Using life insurance to fund a trust

One of the best ways for you to fund a special needs trust is through life insurance. For parents of special needs children, life insurance proceeds can quickly fund a special needs trust. What's more, many types of life insurance--from term life to whole life or survivorship life--can be used. However, the type of life insurance you choose to fund a special needs trust depends on your needs and goals.

  • Term life insurance: These policies provide insurance coverage for a set number of years; typically, from one to 30 years. Although term life is typically the most affordable life insurance policy available, a policyholder can outlive the policy term and leave a special needs trust without the needed proceeds.

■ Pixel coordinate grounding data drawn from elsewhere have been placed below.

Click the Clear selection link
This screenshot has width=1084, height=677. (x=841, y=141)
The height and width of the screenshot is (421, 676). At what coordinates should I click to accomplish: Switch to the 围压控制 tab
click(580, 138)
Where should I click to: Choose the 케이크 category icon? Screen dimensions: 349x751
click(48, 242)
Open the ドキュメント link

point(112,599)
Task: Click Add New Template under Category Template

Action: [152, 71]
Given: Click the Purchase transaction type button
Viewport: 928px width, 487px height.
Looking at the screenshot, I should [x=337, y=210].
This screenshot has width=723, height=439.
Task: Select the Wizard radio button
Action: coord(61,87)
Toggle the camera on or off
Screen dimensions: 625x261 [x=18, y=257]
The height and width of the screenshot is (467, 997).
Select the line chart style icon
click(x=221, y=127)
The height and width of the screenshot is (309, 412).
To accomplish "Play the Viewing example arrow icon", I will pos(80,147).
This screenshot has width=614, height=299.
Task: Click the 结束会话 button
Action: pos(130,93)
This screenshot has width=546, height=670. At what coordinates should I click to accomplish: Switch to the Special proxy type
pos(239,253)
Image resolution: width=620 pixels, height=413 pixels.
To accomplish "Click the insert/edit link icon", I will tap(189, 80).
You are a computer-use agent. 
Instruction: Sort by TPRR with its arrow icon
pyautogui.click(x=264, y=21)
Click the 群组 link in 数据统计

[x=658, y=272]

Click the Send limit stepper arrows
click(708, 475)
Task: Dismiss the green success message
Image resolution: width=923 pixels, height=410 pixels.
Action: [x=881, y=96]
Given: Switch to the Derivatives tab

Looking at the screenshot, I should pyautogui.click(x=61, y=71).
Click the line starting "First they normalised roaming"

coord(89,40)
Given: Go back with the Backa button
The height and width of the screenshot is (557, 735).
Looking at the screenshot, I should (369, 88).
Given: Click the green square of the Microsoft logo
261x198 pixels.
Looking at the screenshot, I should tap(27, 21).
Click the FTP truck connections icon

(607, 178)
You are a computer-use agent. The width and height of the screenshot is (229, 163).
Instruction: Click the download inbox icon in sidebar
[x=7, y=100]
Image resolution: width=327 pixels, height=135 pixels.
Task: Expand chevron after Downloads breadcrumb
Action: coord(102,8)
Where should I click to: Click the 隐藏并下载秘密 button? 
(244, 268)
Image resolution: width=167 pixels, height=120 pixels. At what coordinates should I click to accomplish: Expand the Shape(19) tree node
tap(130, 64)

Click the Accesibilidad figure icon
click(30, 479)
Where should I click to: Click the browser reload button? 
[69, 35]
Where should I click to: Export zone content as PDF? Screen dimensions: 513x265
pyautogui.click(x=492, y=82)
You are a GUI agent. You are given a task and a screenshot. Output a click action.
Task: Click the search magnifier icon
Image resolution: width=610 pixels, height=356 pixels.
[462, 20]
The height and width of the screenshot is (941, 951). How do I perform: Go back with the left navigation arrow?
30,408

If you decide to purchase term life insurance to fund a special needs trust, you may consider buying convertible term insurance--this type of term policy allows policyholders to convert the term policy into a whole life policy sometime down the road.
  • Permanent life insurance: A permanent life insurance policy (including whole life, universal life and variable life) provides insurance coverage for your entire lifetime. Lifetime coverage can be beneficial because the policy death benefit can fund the special needs trust no matter when the parent dies. Permanent life insurance policies provide both a death benefit and an investment feature called cash value.
  • Survivorship life insurance: Also called second-to-die insurance, this type of life insurance policy insures the lives of two people and provides the death benefit after the death of the second insured person. Survivorship life insurance may be the optimal insurance vehicle to fund a special needs trust because policy premiums are relatively inexpensive, the funds become available after the second insured person dies (when funds may be needed most), underwriting is less strict because two lives are insured (rather than just one) and policies are available as either whole life or universal life.

How funds from a special needs trust are used

According to the U.S. Department of Health and Human Services, a trustee can use funds from a special needs trust to supplement government assistance, including authorizing the disbursement of funds for the following expenditures:

  • Transportation, including a vehicle purchase
  • Training programs
  • Rehabilitation
  • Insurance, including premium payments
  • Trips and vacations
  • Computer equipment
  • Companion services and home health aides
  • Athletic competitions and training
  • Supplemental medical or dental care

According to HHS, using life insurance to fund your special needs trust can be beneficial because benefits are typically paid out without outside of probate court and without income tax deductions.

Although government benefits for your special needs child are awarded based on your family's income, after the child turns 18 the benefits are awarded based on your child's assets. But the Academy of Special Needs Planners advises parents to create a trust before children reach the age of 18. Setting up a trust now protects your child in the event of your unexpected death. It also allows other relatives to fund the trust with gifts from their own estates.